The key points from the EAT's decision are:
- Which allowances should be included in holiday pay?: It is established from previous case law that a worker must be paid their "normal remuneration" during periods of annual leave so that they are not discouraged from taking leave. "Normal remuneration" for the purposes of the CAR and WTR includes remuneration intrinsically linked to the performance of contractual tasks, but not remuneration intended exclusively to cover ancillary costs. The EAT set out that correct approach was to consider all the relevant facts and circumstances, and decide whether a payment was intrinsically linked to performance or made genuinely and exclusively to cover costs. However, a payment must be one thing or another – it cannot be categorised as partly performance-based and partly expenses.
- Series of deductions: It was accepted by BA that, because of the Supreme Court's decision in Agnew, the ET's finding (which had been made before Agnew) that a gap of more than three months between two deductions would break a series, could not stand. The EAT went on to consider whether all the deductions made by the employer were part of a series - the relevant test being whether the deductions were sufficiently similar and whether they were temporally connected. The EAT’s view was that all the deductions from holiday pay should be considered as part of a series of deductions as they all arose from the same approach of not calculating holiday pay based on normal pay.

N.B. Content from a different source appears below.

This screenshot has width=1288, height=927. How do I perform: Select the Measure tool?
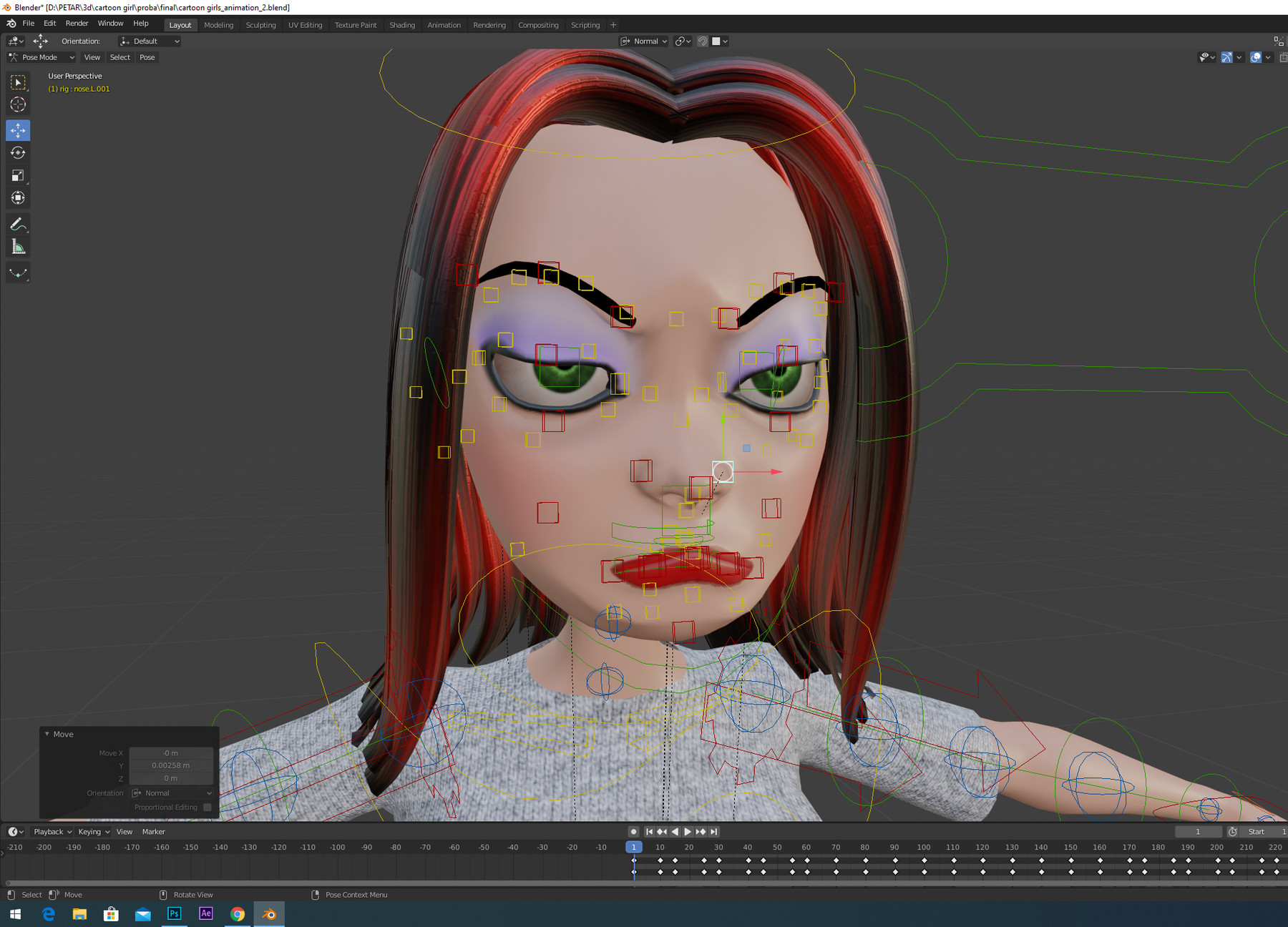pyautogui.click(x=18, y=246)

- Designation of when different types of leave are taken: The EAT considered whether BA could designate which particular days represented statutory, as opposed to contractual, leave. Since the Agnew decision, there has been uncertainty over whether it is possible for employers to specify the order in which workers take their leave. Under the WTR, employers can stipulate when workers take their statutory leave, subject to providing appropriate notice. There is no equivalent in the CAR. Consequently, the EAT determined that the respondent did not possess a statutory right to designate periods of statutory leave. The claimants were also unable to designate which leave was which. The result was that all leave days were to be treated equally as part of a composite whole.
The EAT acknowledged that the Agnew decision did not rule out the possibility that a contract could allow an employer to specify when statutory leave is taken. However, it expressed the view that the exercise of any such power could not be relied on to make the worker's position in relation to a time point less favourable than it would have been had it not been exercised. In the EAT's opinion, the same principle would apply to the WTR.
What this means for employers
The decision gives us further information, following previous case law, on how to approach what is included in holiday pay and whether there is a series of deductions. It signals that "the same or similar payments" will be given a wide reading, confirming our view of the Agnew case that it will be harder for employers to argue holiday pay claims are out of time.
Employers must carefully consider which allowances or other elements of pay are included in holiday pay calculations, taking into account the normal pay of the employee during a representative reference period. Additionally, employers must be clear about how they designate statutory and contractual leave to be taken (if there is any differentiation) leaving them with a practical difficulty of how they designate Working Time Directive, WTR and contractual leave.
The case has been remitted to the tribunal for further determination on specific points so it will be interesting to see how it applies some of the principles set down by the EAT.